Directions —
Please write out the material below again, swapping "Italy" for "ITA" everywhere it occurs and leaving everything else unchanged.

[begin Material to process]

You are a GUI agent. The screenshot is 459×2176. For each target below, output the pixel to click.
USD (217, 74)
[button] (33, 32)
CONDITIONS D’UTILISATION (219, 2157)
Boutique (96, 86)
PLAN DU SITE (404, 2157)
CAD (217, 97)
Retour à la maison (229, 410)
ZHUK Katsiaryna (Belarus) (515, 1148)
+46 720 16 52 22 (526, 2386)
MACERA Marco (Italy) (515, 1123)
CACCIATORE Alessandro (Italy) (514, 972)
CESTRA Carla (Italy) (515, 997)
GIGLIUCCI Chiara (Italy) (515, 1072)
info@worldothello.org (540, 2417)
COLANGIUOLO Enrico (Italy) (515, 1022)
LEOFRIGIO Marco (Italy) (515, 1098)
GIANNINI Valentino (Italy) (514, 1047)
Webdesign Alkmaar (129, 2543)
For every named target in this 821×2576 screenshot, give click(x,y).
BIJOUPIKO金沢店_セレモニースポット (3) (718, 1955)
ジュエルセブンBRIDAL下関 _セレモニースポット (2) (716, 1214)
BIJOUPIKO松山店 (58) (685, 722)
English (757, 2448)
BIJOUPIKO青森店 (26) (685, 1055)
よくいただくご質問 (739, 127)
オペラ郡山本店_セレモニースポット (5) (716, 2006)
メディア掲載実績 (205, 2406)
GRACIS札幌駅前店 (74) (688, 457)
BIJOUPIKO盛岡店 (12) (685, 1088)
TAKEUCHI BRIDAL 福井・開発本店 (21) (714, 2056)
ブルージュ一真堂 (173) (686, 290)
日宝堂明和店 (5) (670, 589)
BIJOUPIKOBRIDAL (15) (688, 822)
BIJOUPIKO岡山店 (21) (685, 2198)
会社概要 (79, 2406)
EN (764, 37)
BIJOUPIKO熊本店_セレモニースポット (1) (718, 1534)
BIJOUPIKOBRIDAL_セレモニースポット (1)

[end Material to process]

Reply —
You are a GUI agent. The screenshot is 459×2176. For each target below, output the pixel to click.
USD (217, 74)
[button] (33, 32)
CONDITIONS D’UTILISATION (219, 2157)
Boutique (96, 86)
PLAN DU SITE (404, 2157)
CAD (217, 97)
Retour à la maison (229, 410)
ZHUK Katsiaryna (Belarus) (515, 1148)
+46 720 16 52 22 (526, 2386)
MACERA Marco (ITA) (515, 1123)
CACCIATORE Alessandro (ITA) (514, 972)
CESTRA Carla (ITA) (515, 997)
GIGLIUCCI Chiara (ITA) (515, 1072)
info@worldothello.org (540, 2417)
COLANGIUOLO Enrico (ITA) (515, 1022)
LEOFRIGIO Marco (ITA) (515, 1098)
GIANNINI Valentino (ITA) (514, 1047)
Webdesign Alkmaar (129, 2543)
For every named target in this 821×2576 screenshot, give click(x,y).
BIJOUPIKO金沢店_セレモニースポット (3) (718, 1955)
ジュエルセブンBRIDAL下関 _セレモニースポット (2) (716, 1214)
BIJOUPIKO松山店 (58) (685, 722)
English (757, 2448)
BIJOUPIKO青森店 (26) (685, 1055)
よくいただくご質問 (739, 127)
オペラ郡山本店_セレモニースポット (5) (716, 2006)
メディア掲載実績 (205, 2406)
GRACIS札幌駅前店 (74) (688, 457)
BIJOUPIKO盛岡店 (12) (685, 1088)
TAKEUCHI BRIDAL 福井・開発本店 (21) (714, 2056)
ブルージュ一真堂 (173) (686, 290)
日宝堂明和店 (5) (670, 589)
BIJOUPIKOBRIDAL (15) (688, 822)
BIJOUPIKO岡山店 (21) (685, 2198)
会社概要 (79, 2406)
EN (764, 37)
BIJOUPIKO熊本店_セレモニースポット (1) (718, 1534)
BIJOUPIKOBRIDAL_セレモニースポット (1)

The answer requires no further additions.